Those wacky Concordia kids are still at it

“I believe it’s time to set petty politics aside and come together to build a stronger Concordia community.”

— Angelica Novoa, Concordia Student Union president, during the election campaign

If you’ve been anxiously awaiting more news about Concordia student politics (and we all know you have), the student media have returned from the holidays and they give you the latest:

  • An appeal was filed about the blatantly leading referendum questions in last November’s CSU by-election. It was summarily rejected by the brand new judicial board for apparently technical reasons. Now the CSU can get all the money it scammed out of students.
  • Minutes of a suspiciously-called student council meeting last April that suspiciously disappeared without a trace have now mysteriously reappeared. The meeting was nothing important, just the legislative branch of a political organization arbitrarily overruling the judiciary over a common-sense judgment that two politicians were ineligible to run in the category they filed for because they were not part of that category of student. Convinced that everything has been resolved now, the council has voted to restrict itself from ever discussing the issue again.
  • The Concordian features a mid-term report card of the CSU administration, focusing on the things they’ve accomplished.
  • But their assessment of the CSU’s commitment to accountability is scathing at best.
  • A loser in the November by-election (and, for that matter, March’s general election) publishes an open diary in The Link in which I guess she tries to be funny, but comes out sounding like the kind of get-a-life bitterness that has consumed Concordia politics for far too long.
  • The Graduate Student Association had to call in mediators because the executive and council refused to speak to each other.

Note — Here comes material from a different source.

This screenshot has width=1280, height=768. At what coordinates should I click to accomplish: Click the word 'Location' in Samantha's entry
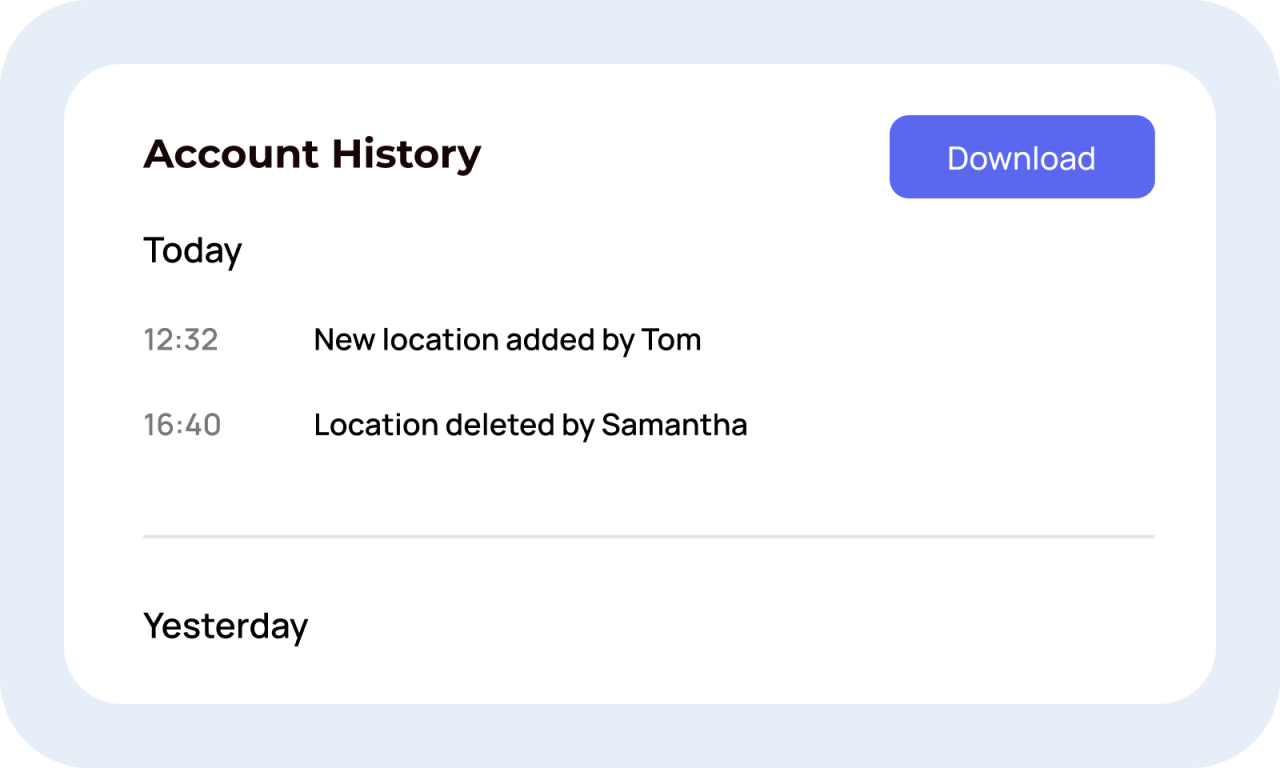[376, 425]
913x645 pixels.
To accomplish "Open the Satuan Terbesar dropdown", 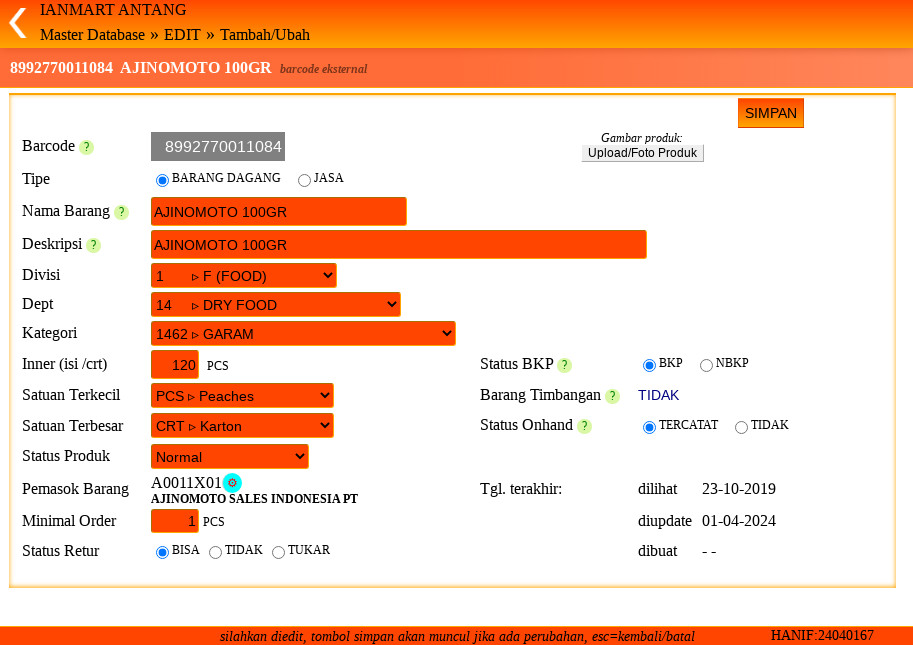I will point(241,426).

The meeting was held in secret so we don’t know what they said.
  • Concordia’s Board of Governors (that’s the corporate CEO grownups who should know better) apparently found it necessary to rename its “Interim President” position. Well, actually it “abolished” the “Interim President” position and created the position of “President for an Interim Period.” The person filling that position, whatever it’s named (wasn’t it “acting president“?) is Michael Di Grappa.
  • Meanwhile, administrators still refuse to acknowledge the existence of the “risk assessment committee” that was setup after the Netanyahu protest in 2002. The Acting Interim President for an Interim Period has refused to testify at an access-to-information hearing about it.
  • The search for a new provost and VP academic (the No. 2 administrative position at Concordia which is also being held on an interim basis) has drummed up a whopping two candidates: Katherine Bergman, who has been dean of science at the University of Regina since 2001; and David Graham, who was appointed dean of arts and science at Concordia in 2005.

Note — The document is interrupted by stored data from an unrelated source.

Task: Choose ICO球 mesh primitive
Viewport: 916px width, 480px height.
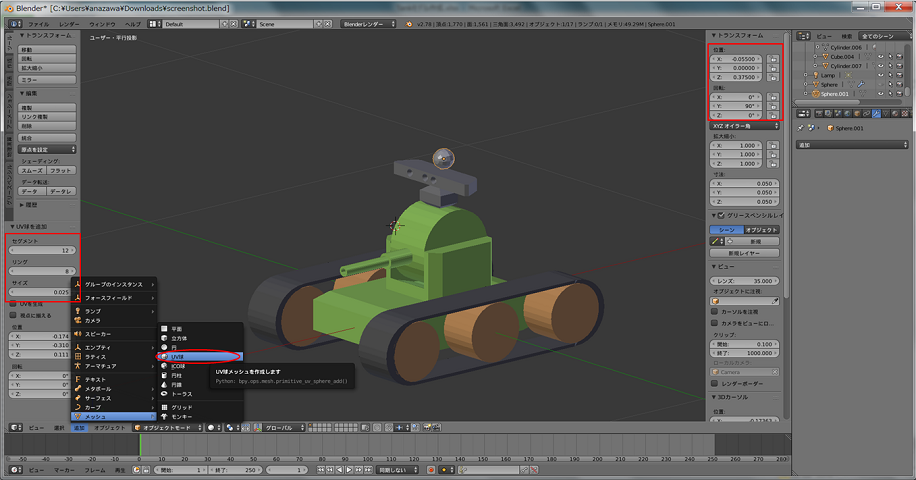Action: click(x=165, y=366)
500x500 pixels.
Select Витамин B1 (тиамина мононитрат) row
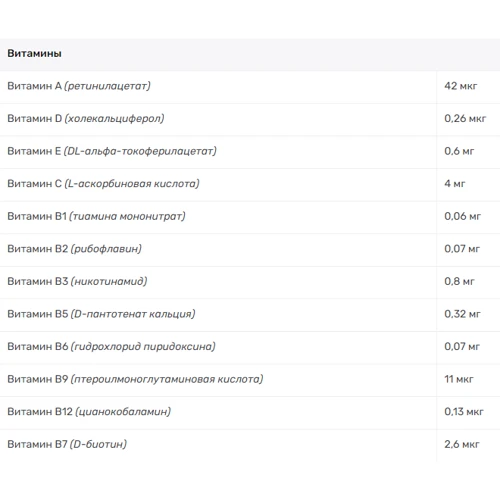[250, 217]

2 thoughts on “Those wacky Concordia kids are still at it

  1. Tobi Elliott

    Supposedly, Di Grappa was to be acting President for just a month or so until they found an “interim president” who would serve for the remainder of the year while they looked for a permanent president. Apparently Di Grappa is the best man for the job and was promoted from acting to interim president. Who knows if he’ll move up a tier and become Concordia’s next “real” president for the “real world”.